Where Beauty Has No Ebb

Dublin is overrun with Eurotrash. To get to know the real Ireland, seek solitude and solace along the country’s many beaches
Climbing out of Shannon, our big jet lays its shadow over the Aran Islands and I spy a pretty white beach I’ve not stepped on since 1981. A thought strikes me: how many stunning sandy strands I’ve stumbled upon in Ireland. Speak the word Ireland and people think of many pleasant things: The Edge’s stellar toque collection. Some old bollix pretending he drank with Brendan Behan. Romanian stag parties Euro-vomiting trendily over the rainy cobbles of Temple Bar.

A sunny, sandy beach replete with seals and porpoises is not the first image that springs to mind. Yet Ireland’s jagged coastline hides thousands of sublime strands, easy to journey to and, best of all for us anti-social types, blessedly free of the madding crowd. I have a few favourites, though I’d rather no one went to them but me.

Dollymount Strand is a fine Blue Flag swimming beach on North Bull Island, right in Dublin Bay.

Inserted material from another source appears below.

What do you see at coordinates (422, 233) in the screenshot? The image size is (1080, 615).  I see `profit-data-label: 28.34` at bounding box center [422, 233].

The island is a giant sandbar created by the tidal scour from nineteenth-century seawalls built on either side of the mouth of the River Liffey by the infamous Captain William Bligh.

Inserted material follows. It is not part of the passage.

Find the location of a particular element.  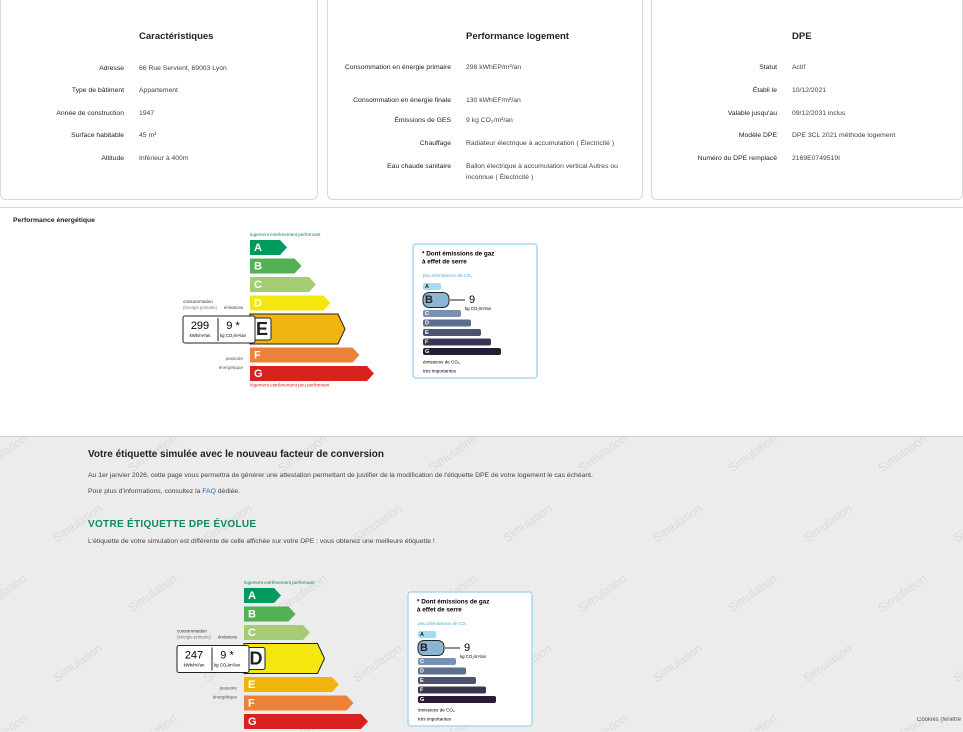

row-value: 2169E0749519I is located at coordinates (816, 158).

I walk down to Dollymount the morning after my birthday celebrations at Harry Byrne’s pub, where a few too many jars were tippled. To stride a mile or two of flat sand seems an excellent way to clear my addled cranium and view the harbour traffic, the twin twinkling smokestacks of Poolbeg Point, and the hills of Howth.

Penitent, I stroll half the day, the salt air a tonic, only to find myself in a pub again, where my cousin tells me of a Dublin policeman he knows, a man not happy in his home, a man who takes shift after shift to avoid going home to his wife and children, who dislike him. One day this policeman’s wife asks him to pick up her sister at Dublin Airport. He does so. The sister-in-law is thrilled to be home, her first time back in ould Ireland since emigrating.

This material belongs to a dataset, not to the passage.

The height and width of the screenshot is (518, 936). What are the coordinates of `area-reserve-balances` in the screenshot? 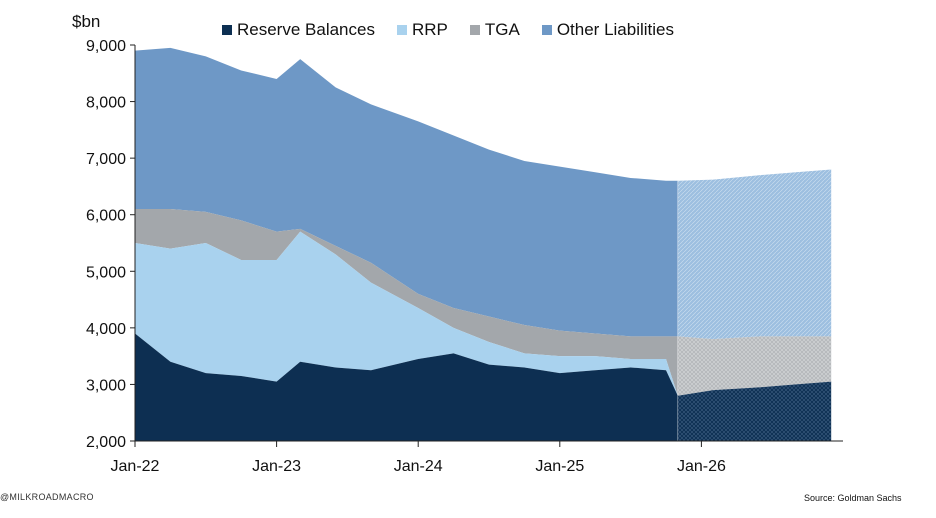 It's located at (406, 387).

Now before we go anywhere, she says excitedly, I want to walk barefoot on Dollymount Strand. Her first steps back on the Emerald Isle. Your man glumly drives her to Dollymount and off she tears, trotting down the flat beach, happy as a clam.

He sits in the car, less happy than a clam, but then doesn’t he discover her duty-free bag. He drains one or two of his sister-in-law’s fine duty-free bottles and passes out in the driver’s seat. The sister-in-law returns to the car but she cannot rouse him, cannot even budge him, and she has to walk off the beach and uphill into Raheny to phone her sister. The sister-in-law’s first walk back in Ireland is a wee bit longer than she counted on; the policeman starts working even more overtime.

Howth’s hills and lighthouse and dramatic cliffs are visible from the beach at Dollymount. Howth has a Mediterranean look—palm trees and wild pastel walls, ruined abbey stones, and a quarry hidden in the rocks looming over the town. The poet W.B. Yeats lived for a time in Howth, and parts of J.P. Donleavy’s raucous novel The Ginger Man are set here.

Under Howth’s Martello tower I sit on a cliffside beach getting sunburnt. A dog appears magically, no owner visible. The dog stares at me, trying to communicate. I pick up a stick.

No, it says to me, a stick won’t do. I toss a small stone.